O guarani não apresenta tons, porém a duração e intensidade da pronúncia das palavras pode alterar a interpretação de uma sentença, assim como no português. Frases declarativas, por exemplo, apresentam uma queda de tom ao seu final.[37]

O guarani utiliza uma variação do alfabeto latino conhecida como achegety. A utilização da escrita latina como base se deve aos jesuítas, que tentaram catalogar o idioma e sua gramática nos primórdios da colonização. Uma versão padrão da ortografia só foi adotada em larga escala, no entanto, a partir da década de 1950 e permanece em uso até hoje, praticamente inalterada.[32]

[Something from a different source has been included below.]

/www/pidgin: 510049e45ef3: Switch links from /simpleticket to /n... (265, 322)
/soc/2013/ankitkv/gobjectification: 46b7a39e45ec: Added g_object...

Alfabeto do Guarani (Consoantes)[32]
Fonema Grafia Exemplo Correspondência em Português
/p/ ⟨p⟩ popo ("pulo") pato
/t/ ⟨t⟩ tatu ("tatu") teto
/k/ ⟨k⟩ kakuaa ("crescer") carro
/ʔ/ ⟨'⟩ ou ⟨-⟩ mba'e ("coisa") ã-ã (interjeição)
/m/ ⟨m⟩ meme ("continuamente") meu
/n/ ⟨n⟩ nune ("talvez") nada
/ɲ/ ⟨ñ⟩ ñyñýi ("secar") arranhar (português europeu)
/ŋ/ ⟨g⟩ ou ⟨g̃⟩ haua ("para") Sem correspondência
/mb/ ⟨mb⟩ mbarakaja ("gato") ambiente
/nd/ ⟨nd⟩ nde ("você") Sem correspondência
/ŋg/ ⟨ng⟩ ngotyo ("em direção a") Sem correspondência
/s/ ⟨s⟩ sy ("mãe") sim
/∫/ ⟨ch⟩ ou ⟨x⟩ che ("eu") chave
/ʝ/ ⟨j⟩ ou ⟨y⟩ juka ("matar") Sem correspondência
/h/ ⟨h⟩, ⟨j⟩ ou ⟨jh⟩ ha ("e") carro (dialeto baiano)
/ʋ/ ⟨v⟩, ⟨b⟩ vevúi ("flutuar") Sem correspondência
/ɰ/ ⟨g⟩ óga ("casa") Sem correspondência
/ɾ/ ⟨r⟩ rire ("depois") touro
/l/ ⟨l⟩ lala ("reclamar") limpo
Alfabeto do Guarani (Vogais)[38][33]
Fonema Grafia Exemplo Correspondência em Português
/i/ ⟨i⟩ taita ("pai") quis
/e/ ⟨e⟩ karumbe ("jabuti") mesa
/a/ ⟨a⟩ apysa ("audição") casa
/o/ ⟨o⟩ aravo ("hora") calmo
/u/ ⟨u⟩ kumanda ("feijões") ragu
/ɨ/ ⟨y⟩ py ("pé") Sem correspondência
/ĩ/ ⟨ĩ⟩ tatatĩ ("fumaça") cinto
/ẽ/ ⟨ẽ⟩ ok ("porta") centro
/ã/ ⟨ã⟩ narã ("laranja") Sem correspondência
/õ/ ⟨õ⟩ merõ ("melão") gongo
/ũ/ ⟨ũ⟩ pytũ ("escuro") mundo
/ɨ̃/ ⟨ỹ⟩ ak ("molhado") Sem correspondência

O termo achegety, utilizado pelo povo guarani para se referir ao seu alfabeto, origina-se da junção das três primeiras letras (a, che e ghe) ao sufixo coletivo -ty. Ou seja, a palavra achegety é formada de maneira similar ao termo lusófono abecedário.[39]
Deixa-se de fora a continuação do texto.